We can use a useful function from pandas called dtype.kind to give us a single letter representing the types and use this for our mappings. More info here…

    TYPE_MAPPING = {
"i": "INTEGER",
"u": "NUMERIC",
"b": "BOOLEAN",
"f": "FLOAT",
"O": "STRING",
"S": "STRING",
"U": "STRING",
"M": "TIMESTAMP",
}

The mode value can be either NULLABLE , REQUIRED or REPEATED which is how to store lists/arrays. We won’t consider any fields REQUIRED because we don’t have information to explain which fields can or cannot be NULL. We could infer it for fields like ID but I trust that it’s correct for this use case.

If we wanted to extend this function to specify fields as REQUIRED we could accept another parameter req_fields and use that to determine which are required.

Fields

The fields value is only needed if the record is nested, i.e. like a dict . In that instance, the value you pass through is a BigQuery schema definition (list of SchemaFields ) so we can use our function recursively to handle this.

There is one distinction we have to make here. If we specify a fields value (the record is nested), then we also have to specify a field_type of RECORD .

The code for doing everything we’ve just mentioned is here, in main.py :

7) _generate_bigquery_schema() function

Essentially all we’re doing here is looping through each column in the DataFrame and setting values for the SchemaField based on certain conditions.

The most complex logic comes in the fields definition.

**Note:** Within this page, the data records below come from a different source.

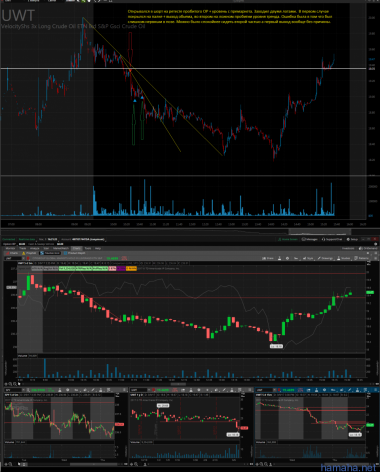380x472 pixels.
Task: Click the Home Screen icon
Action: pyautogui.click(x=288, y=239)
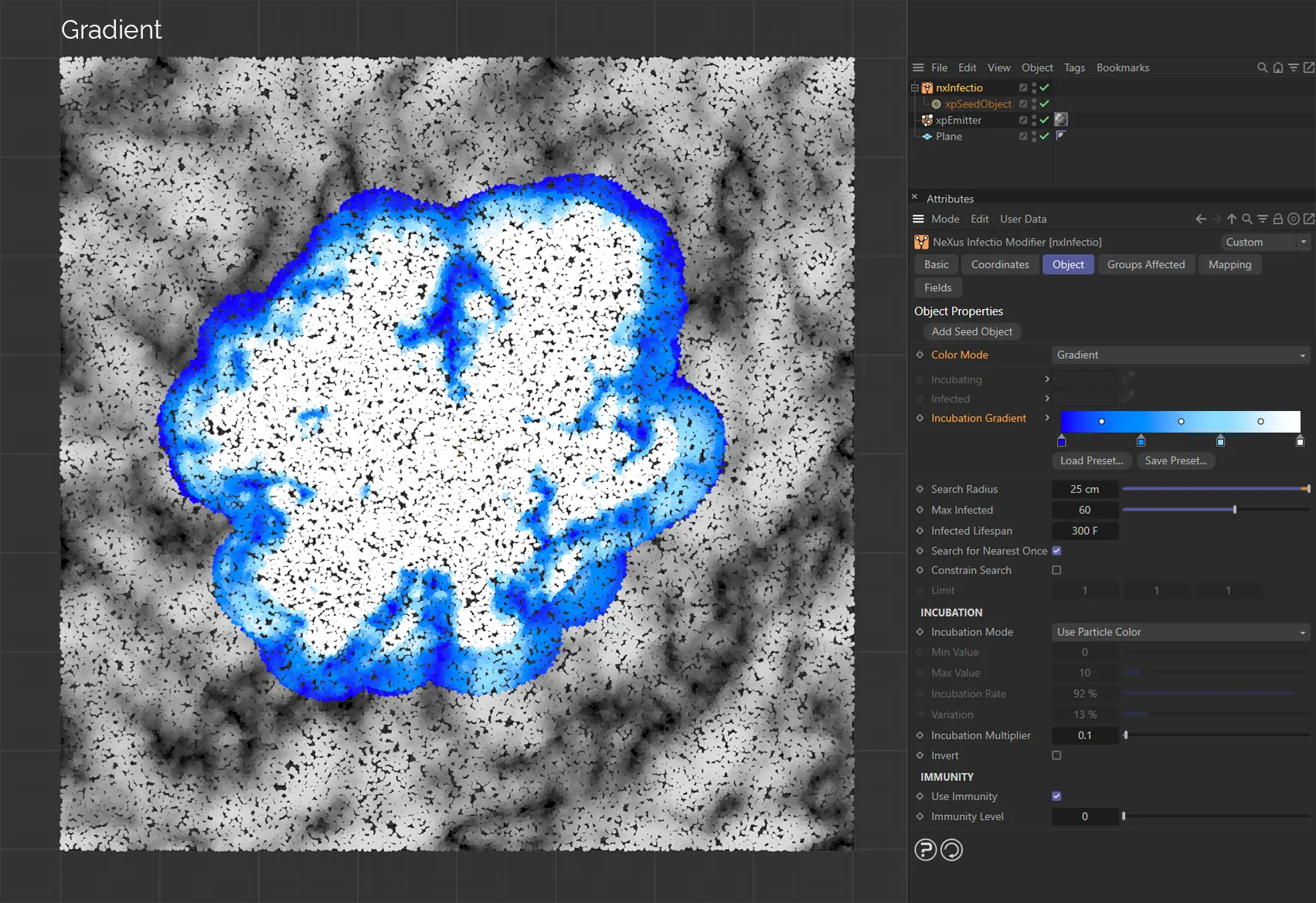The image size is (1316, 903).
Task: Expand the Incubation Gradient arrow
Action: tap(1047, 418)
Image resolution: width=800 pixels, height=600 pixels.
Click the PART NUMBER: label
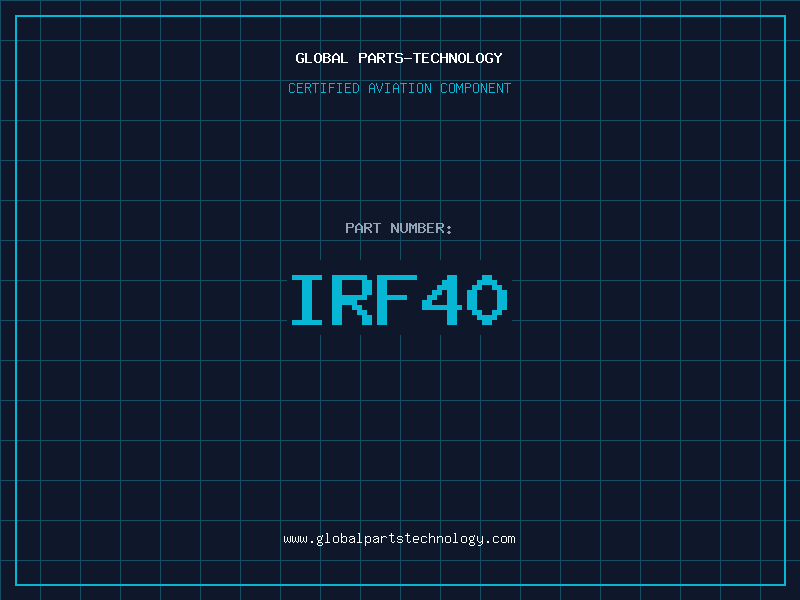pyautogui.click(x=399, y=228)
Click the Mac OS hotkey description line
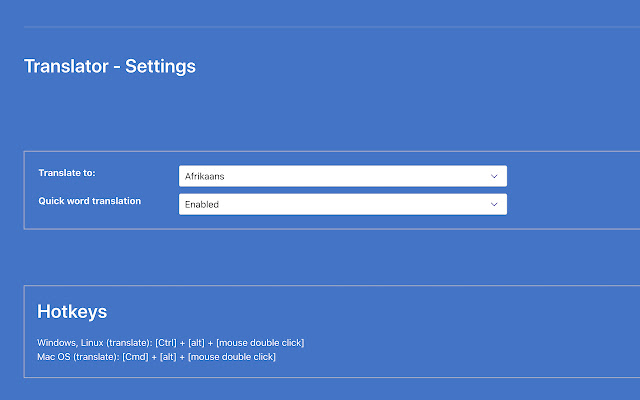The height and width of the screenshot is (400, 640). tap(156, 357)
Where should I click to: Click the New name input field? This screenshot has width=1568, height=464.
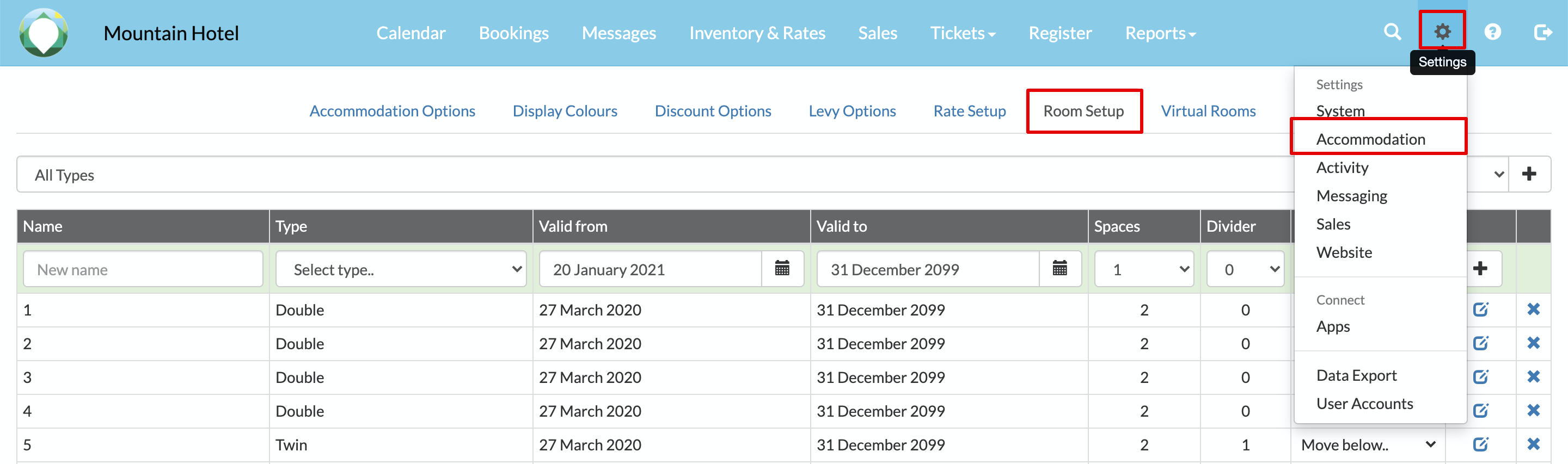point(143,269)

We have two scenarios where fields are required (i.e. the record is nested):

  1. When the datatype of the records in the DataFrame is a dict
  2. When the record is a repeated record (a list), and the values within the list are a dict .

In both of these instances, we need to recursively run the _generate_bigquery_schema() function with the dict value loaded as a DataFrame.

The output is a schema which we can use directly in a BigQuery load job.

V. Load Data to BigQuery

Now we’ve generated the schema , the final part of prepare_data is to convert the DataFrame “records” to JSON (with ISO formatted dates) and lines=True which returns it in newline-delimited format (the JSON format needed to load data to BigQuery).

We’ve got everything we need to load the data; let’s do it!

This is the final bit of code that is missing from main.py :

Now we can run our script and all of the data for the character endpoint will be available to view in BigQuery!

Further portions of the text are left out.